* [Input data]
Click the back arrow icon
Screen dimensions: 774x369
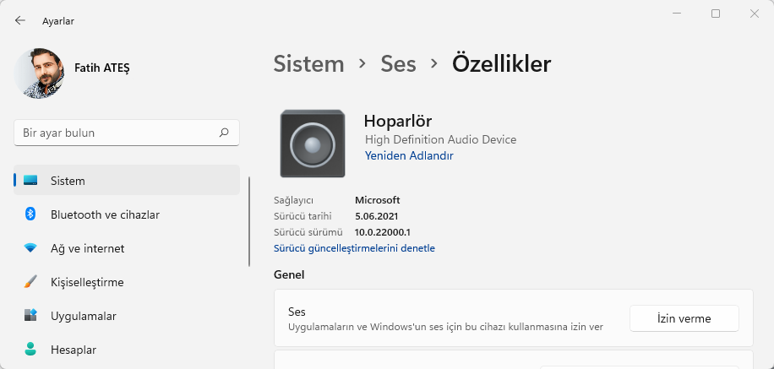pos(20,20)
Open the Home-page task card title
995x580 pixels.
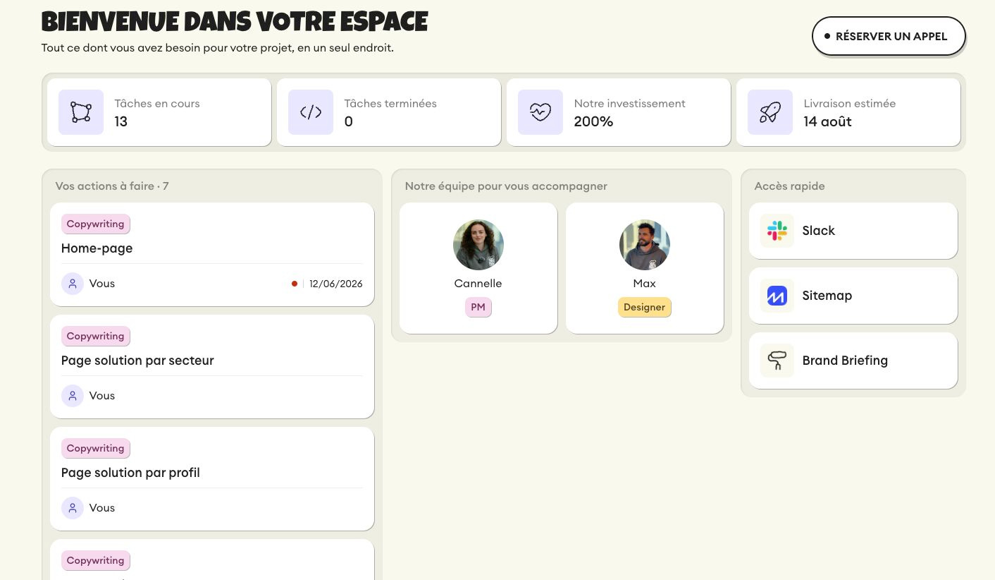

* [About this exercise] Your answer must be an exact copy of the lines above, from the line that contains "Screen dimensions: 774x369" through the final line, with no pictures in it.

* [Final answer]
Screen dimensions: 774x369
pos(20,20)
Open the Home-page task card title
995x580 pixels.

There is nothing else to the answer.